Major histocompatibility complex class II-restricted cytotoxicity by self-myelin basic protein-reactive T-cell hybridomas: evidence for a tumour necrosis factor-independent nucleolytic mechanism.

Direct cytotoxicity by class II-restricted T cells has been proposed as a potential mechanism in autoimmune tissue damage, as well as in immunoregulation. We used I-A(s)-restricted non-granular cytotoxic T-cell hybridomas (BP24.29 and BP47.7), specific for self-determinants on myelin basic protein (MBP), and different monoclonal targets, in order to characterize the mechanism of killing used by these cells. An early lesion at the level of the target cell nucleus was indicated by the fact that target DNA lysis ([3H]thymidine release) proceeded 2-2.5-fold as rapidly as cytoplasmic lysis (51Cr release) over the first 14 hr after stimulation.
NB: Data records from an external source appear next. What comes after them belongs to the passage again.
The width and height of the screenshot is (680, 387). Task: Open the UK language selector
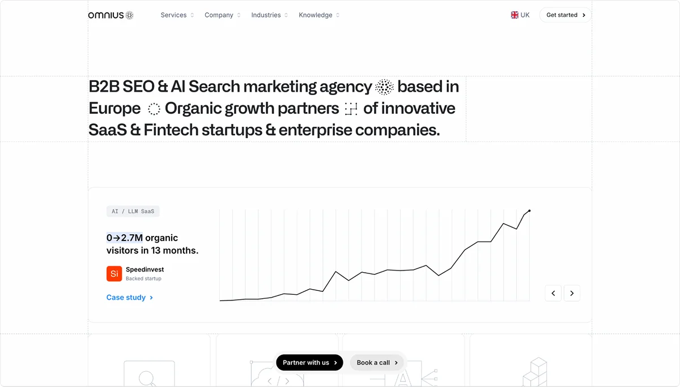pyautogui.click(x=520, y=15)
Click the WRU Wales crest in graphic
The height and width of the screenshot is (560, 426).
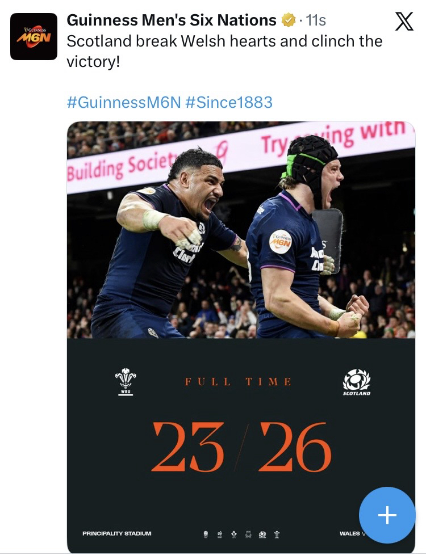[125, 381]
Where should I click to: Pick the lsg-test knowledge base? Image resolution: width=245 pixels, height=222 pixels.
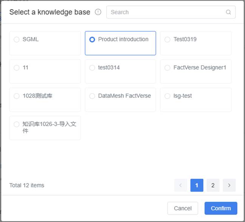(x=167, y=96)
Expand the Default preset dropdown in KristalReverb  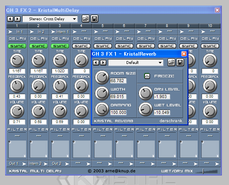[x=136, y=63]
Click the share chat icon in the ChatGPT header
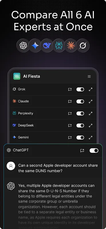This screenshot has width=106, height=229. tap(82, 151)
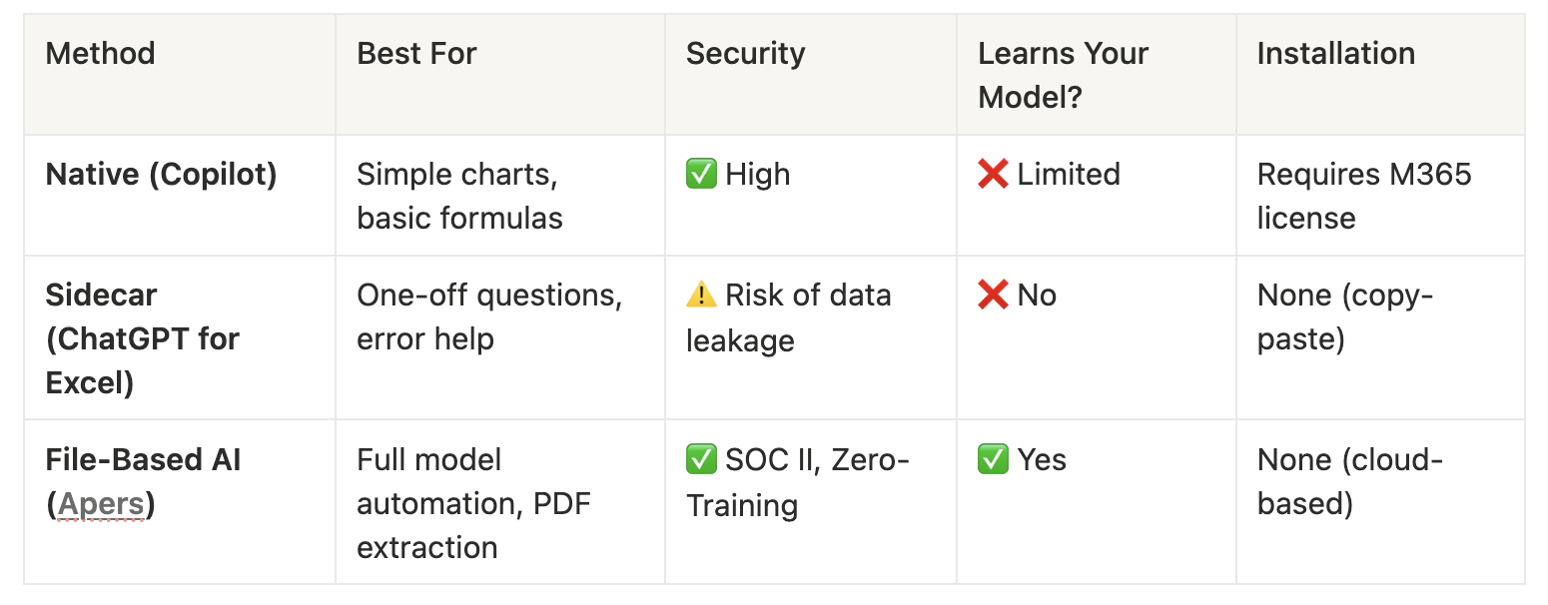Click the Learns Your Model? header
Viewport: 1548px width, 605px height.
click(x=1063, y=75)

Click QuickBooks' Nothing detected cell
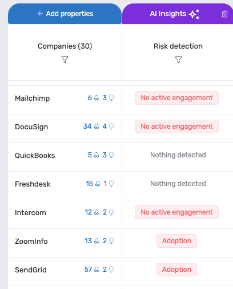tap(178, 155)
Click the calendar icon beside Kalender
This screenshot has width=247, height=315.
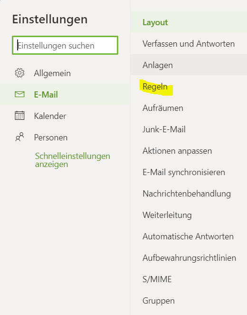pyautogui.click(x=19, y=116)
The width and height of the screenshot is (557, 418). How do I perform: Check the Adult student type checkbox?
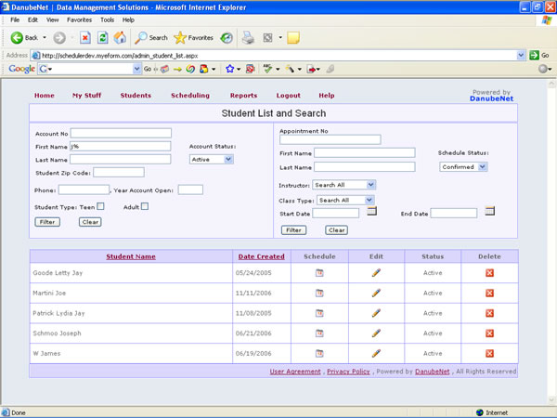(x=145, y=206)
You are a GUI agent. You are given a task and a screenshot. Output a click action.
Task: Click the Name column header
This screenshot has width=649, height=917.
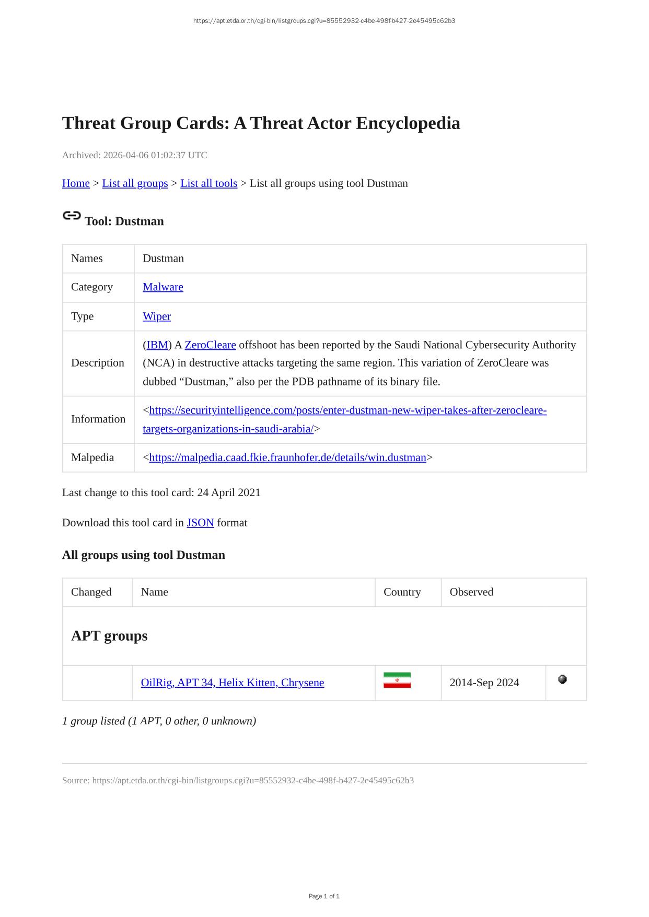click(154, 592)
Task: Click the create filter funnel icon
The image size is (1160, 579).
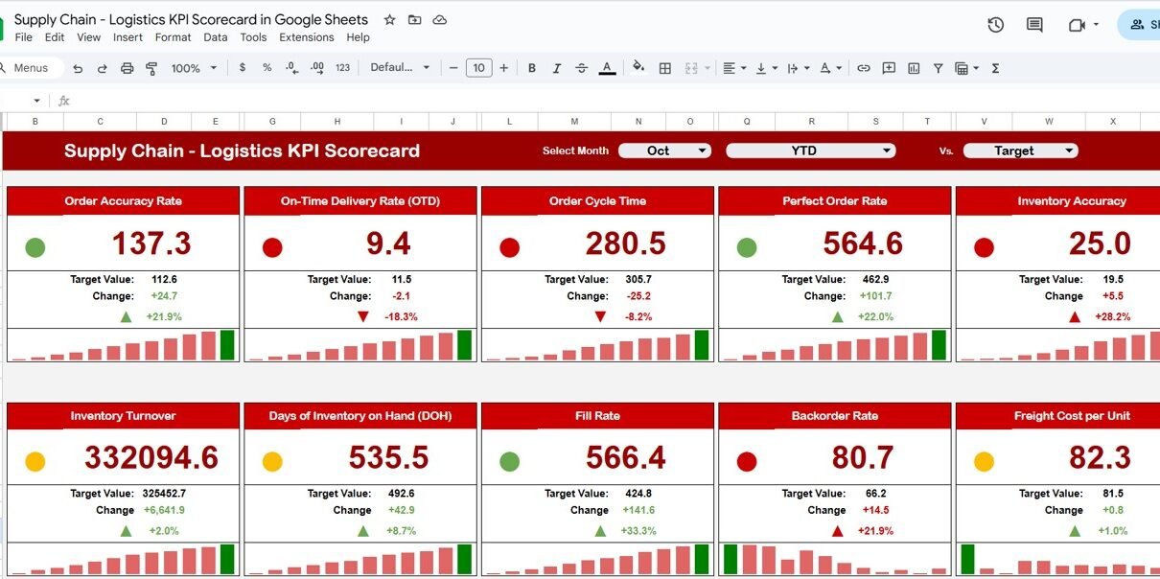Action: click(x=938, y=68)
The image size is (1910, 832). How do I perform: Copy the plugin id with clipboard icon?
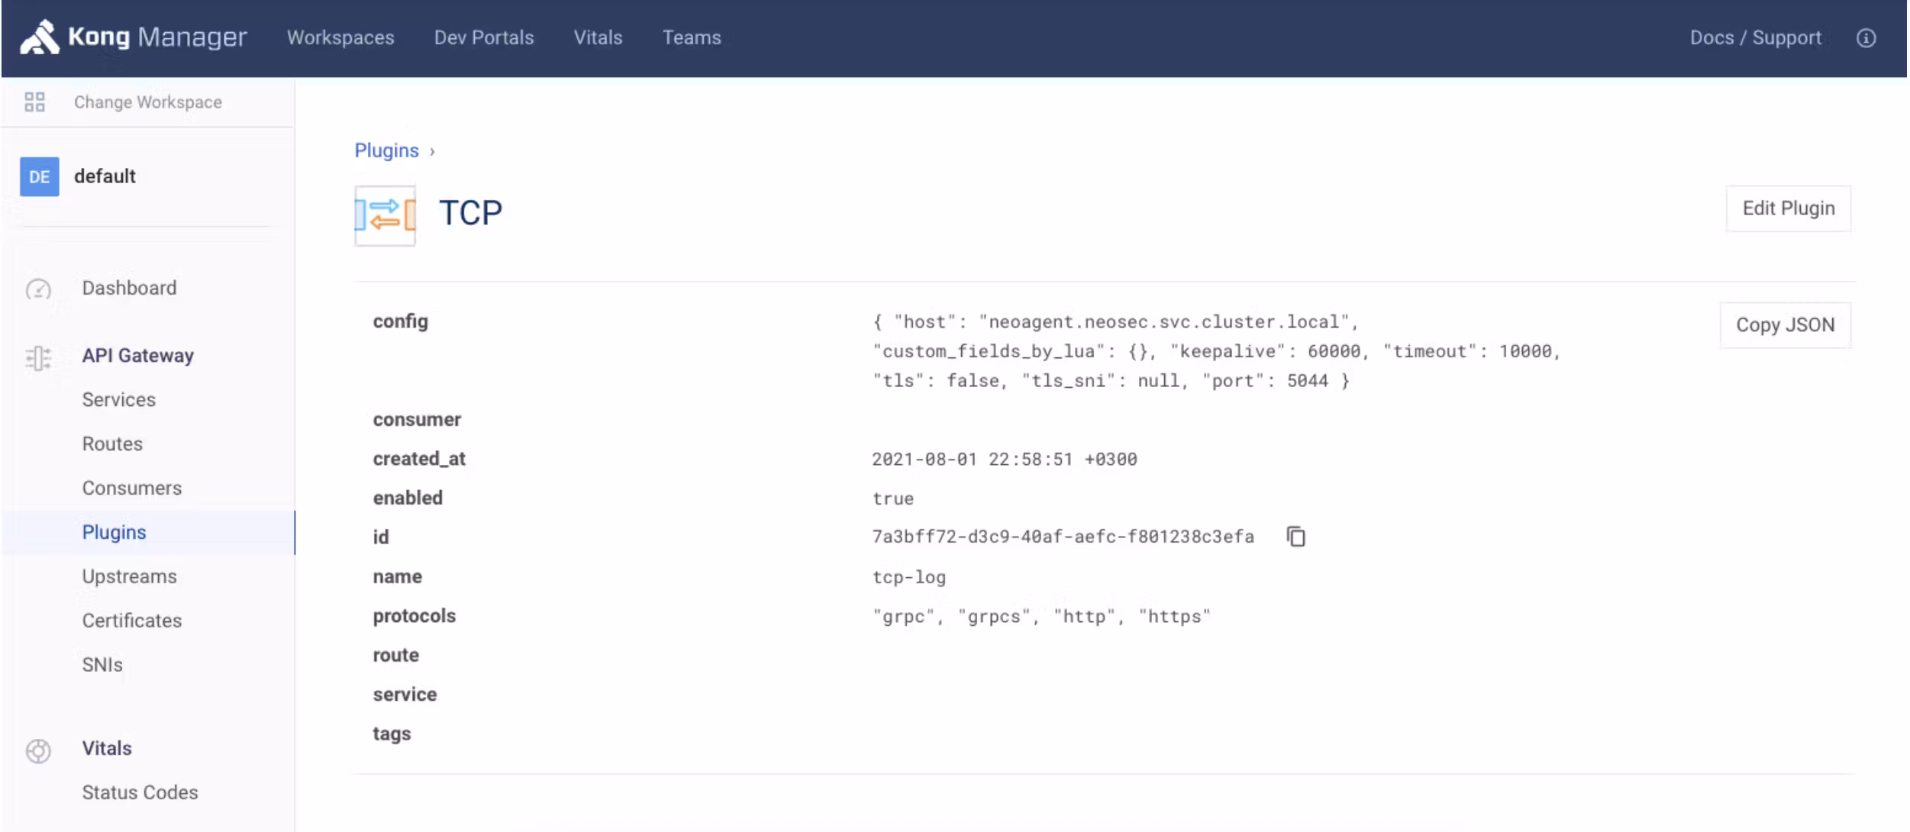(x=1295, y=537)
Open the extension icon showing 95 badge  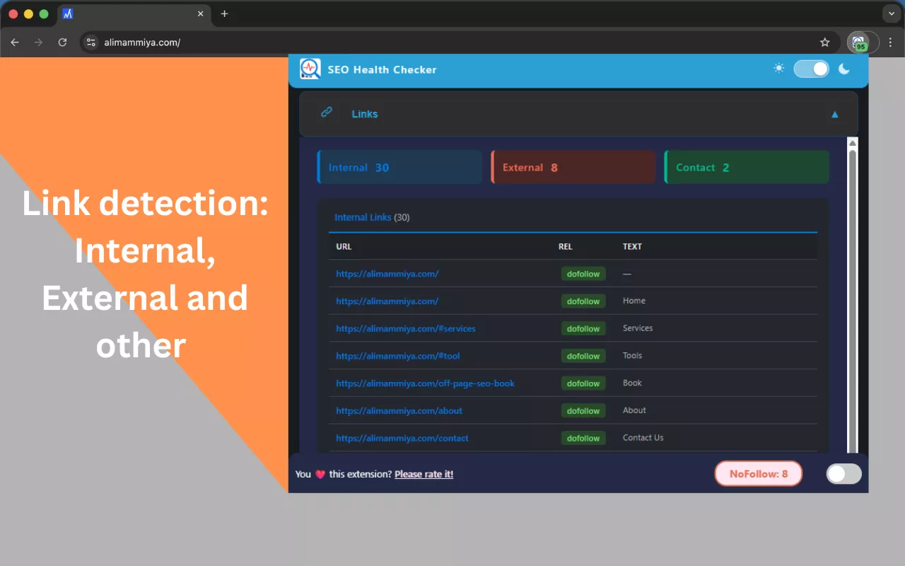tap(860, 42)
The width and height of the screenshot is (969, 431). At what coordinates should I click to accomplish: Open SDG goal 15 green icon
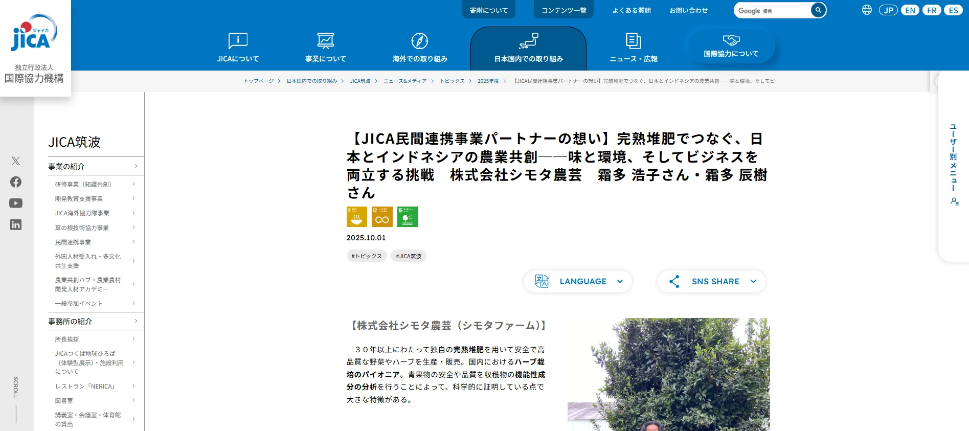[x=408, y=217]

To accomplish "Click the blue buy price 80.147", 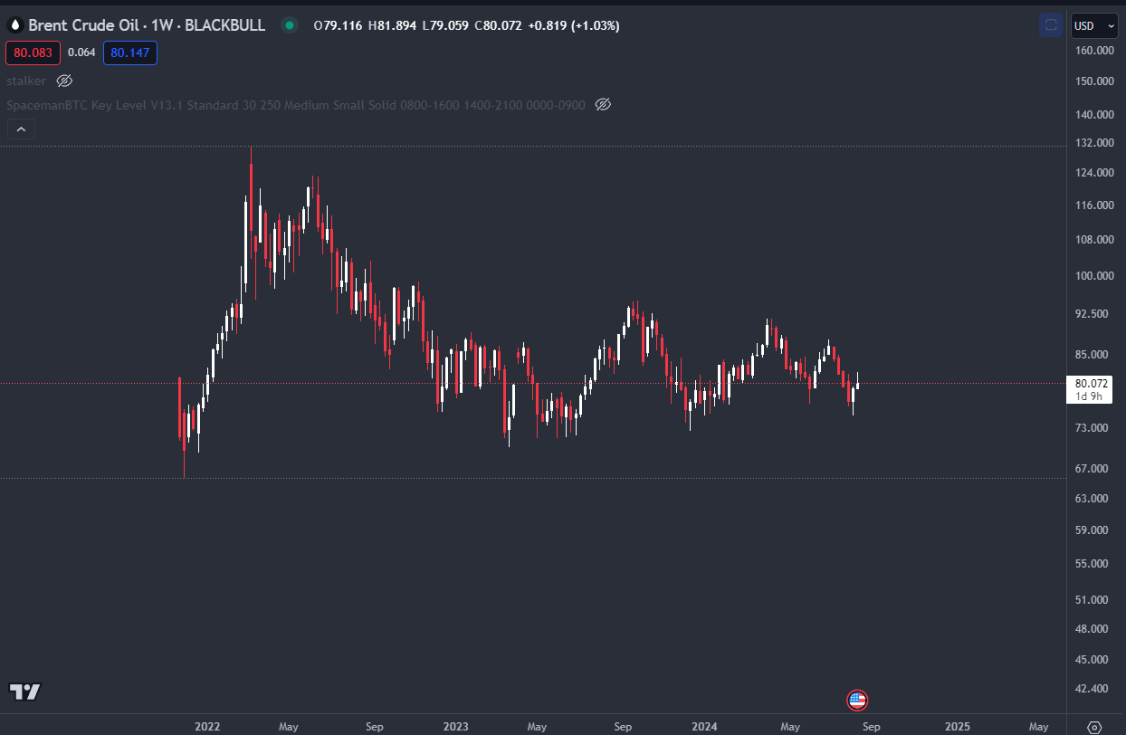I will (x=130, y=53).
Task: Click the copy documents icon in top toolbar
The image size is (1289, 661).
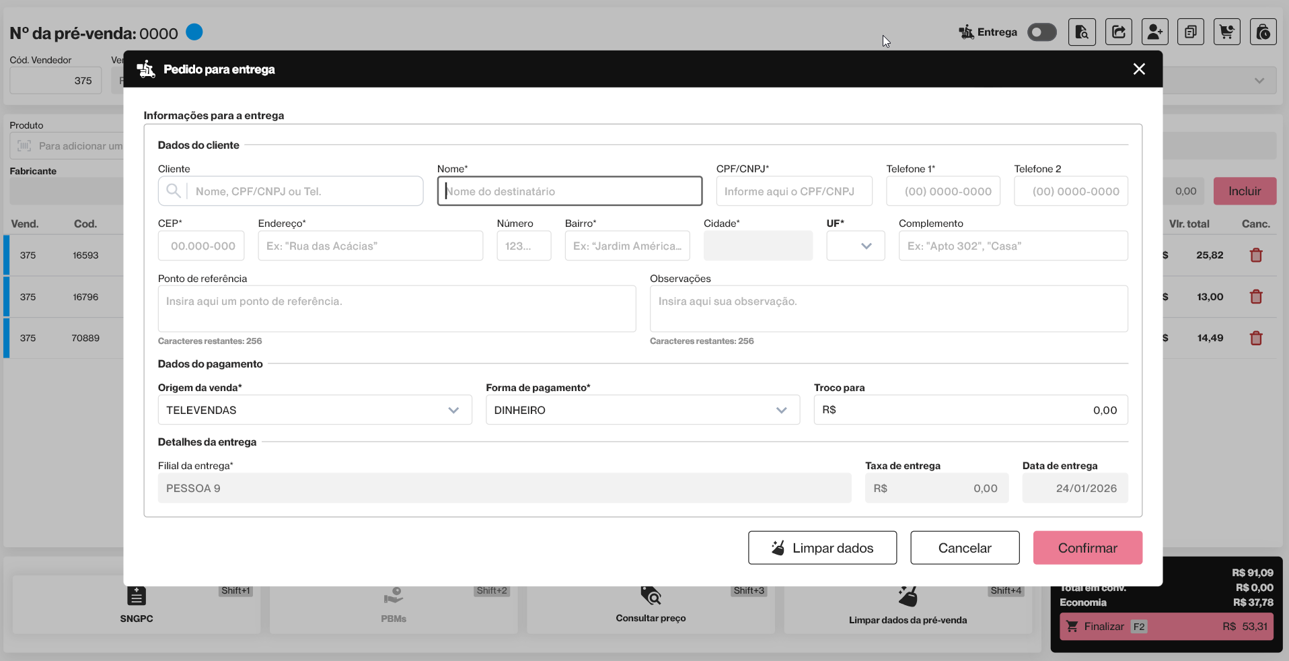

Cytotoxicity was relatively resistant to inhibition by anti-calcium agents (TMB-8 and verapamil), even under conditions which blocked interleukin-2 (IL-2) release. Although tumour necrosis factor (TNF) has been proposed as one mediator of class II-restricted cytotoxicity, these cells (i) released no detectable TNF after stimulation with antigen, concanavalin A (Con A), or anti-CD3, (ii) readily lysed TNF-resistant targets (A20 and LS-102.9), and (iii) had no cytotoxic effect on TNF-sensitive cells (L929). Substantial 'bystander' killing of I-A-mismatched targets was observed, which was 13-37% of the cognate (I-A(s)-restricted) cytotoxicity measured in parallel. This finding may indicate an effector mechanism in autoimmune demyelination, since the myelin-forming oligodendrocytes of the central nervous system are not inducible for major histocompatibility complex (MHC) class II expression.